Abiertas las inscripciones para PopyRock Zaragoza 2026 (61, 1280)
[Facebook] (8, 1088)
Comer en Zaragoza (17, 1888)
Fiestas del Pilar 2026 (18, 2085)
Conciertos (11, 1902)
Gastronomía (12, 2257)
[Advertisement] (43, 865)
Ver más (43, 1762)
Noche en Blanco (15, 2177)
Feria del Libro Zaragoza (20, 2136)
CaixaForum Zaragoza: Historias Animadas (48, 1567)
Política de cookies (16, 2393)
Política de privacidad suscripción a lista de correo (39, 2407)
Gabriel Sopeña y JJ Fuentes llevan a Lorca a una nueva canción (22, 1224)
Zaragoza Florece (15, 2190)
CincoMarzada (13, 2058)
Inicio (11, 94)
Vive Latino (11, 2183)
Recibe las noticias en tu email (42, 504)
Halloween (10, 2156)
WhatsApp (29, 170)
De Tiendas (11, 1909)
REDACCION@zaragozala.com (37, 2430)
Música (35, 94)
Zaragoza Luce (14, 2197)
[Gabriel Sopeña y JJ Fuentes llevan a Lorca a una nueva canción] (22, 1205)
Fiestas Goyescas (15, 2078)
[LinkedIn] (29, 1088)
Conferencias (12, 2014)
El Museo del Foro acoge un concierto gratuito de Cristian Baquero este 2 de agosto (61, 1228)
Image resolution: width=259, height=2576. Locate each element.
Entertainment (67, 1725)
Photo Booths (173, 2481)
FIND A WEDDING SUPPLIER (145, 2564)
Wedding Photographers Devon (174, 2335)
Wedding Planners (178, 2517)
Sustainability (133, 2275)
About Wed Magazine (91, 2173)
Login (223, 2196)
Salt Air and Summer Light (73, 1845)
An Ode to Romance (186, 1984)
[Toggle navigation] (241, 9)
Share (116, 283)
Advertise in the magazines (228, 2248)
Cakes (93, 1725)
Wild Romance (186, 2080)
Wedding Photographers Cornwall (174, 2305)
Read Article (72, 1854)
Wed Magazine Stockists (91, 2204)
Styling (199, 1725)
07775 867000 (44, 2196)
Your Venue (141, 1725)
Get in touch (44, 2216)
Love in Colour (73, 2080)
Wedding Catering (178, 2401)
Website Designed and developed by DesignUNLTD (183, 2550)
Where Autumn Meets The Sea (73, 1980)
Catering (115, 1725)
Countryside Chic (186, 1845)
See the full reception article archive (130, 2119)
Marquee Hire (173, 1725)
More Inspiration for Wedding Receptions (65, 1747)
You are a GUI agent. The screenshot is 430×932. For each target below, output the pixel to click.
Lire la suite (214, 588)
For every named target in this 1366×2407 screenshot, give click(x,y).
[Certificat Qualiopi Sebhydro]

What you will do:
Each entry above is to be duplicated exactly, with nothing left out.

Your solution:
Abiertas las inscripciones para PopyRock Zaragoza 2026 (61, 1280)
[Facebook] (8, 1088)
Comer en Zaragoza (17, 1888)
Fiestas del Pilar 2026 (18, 2085)
Conciertos (11, 1902)
Gastronomía (12, 2257)
[Advertisement] (43, 865)
Ver más (43, 1762)
Noche en Blanco (15, 2177)
Feria del Libro Zaragoza (20, 2136)
CaixaForum Zaragoza: Historias Animadas (48, 1567)
Política de cookies (16, 2393)
Política de privacidad suscripción a lista de correo (39, 2407)
Gabriel Sopeña y JJ Fuentes llevan a Lorca a una nueva canción (22, 1224)
Zaragoza Florece (15, 2190)
CincoMarzada (13, 2058)
Inicio (11, 94)
Vive Latino (11, 2183)
Recibe las noticias en tu email (42, 504)
Halloween (10, 2156)
WhatsApp (29, 170)
De Tiendas (11, 1909)
REDACCION@zaragozala.com (37, 2430)
Música (35, 94)
Zaragoza Luce (14, 2197)
[Gabriel Sopeña y JJ Fuentes llevan a Lorca a una nueva canción] (22, 1205)
Fiestas Goyescas (15, 2078)
[LinkedIn] (29, 1088)
Conferencias (12, 2014)
El Museo del Foro acoge un concierto gratuito de Cristian Baquero este 2 de agosto (61, 1228)
Image resolution: width=259, height=2576. Locate each element.
Entertainment (67, 1725)
Photo Booths (173, 2481)
FIND A WEDDING SUPPLIER (145, 2564)
Wedding Photographers Devon (174, 2335)
Wedding Planners (178, 2517)
Sustainability (133, 2275)
About Wed Magazine (91, 2173)
Login (223, 2196)
Salt Air and Summer Light (73, 1845)
An Ode to Romance (186, 1984)
[Toggle navigation] (241, 9)
Share (116, 283)
Advertise in the magazines (228, 2248)
Cakes (93, 1725)
Wild Romance (186, 2080)
Wedding Photographers Cornwall (174, 2305)
Read Article (72, 1854)
Wed Magazine Stockists (91, 2204)
Styling (199, 1725)
07775 867000 (44, 2196)
Your Venue (141, 1725)
Get in touch (44, 2216)
Love in Colour (73, 2080)
Wedding Catering (178, 2401)
Website Designed and developed by DesignUNLTD (183, 2550)
Where Autumn Meets The Sea (73, 1980)
Catering (115, 1725)
Countryside Chic (186, 1845)
See the full reception article archive (130, 2119)
Marquee Hire (173, 1725)
More Inspiration for Wedding Receptions (65, 1747)
You are a GUI agent. The screenshot is 430×932. For each target below, output the pixel to click.
Lire la suite (214, 588)
For every named target in this 1366×2407 screenshot, give click(x,y).
[Certificat Qualiopi Sebhydro]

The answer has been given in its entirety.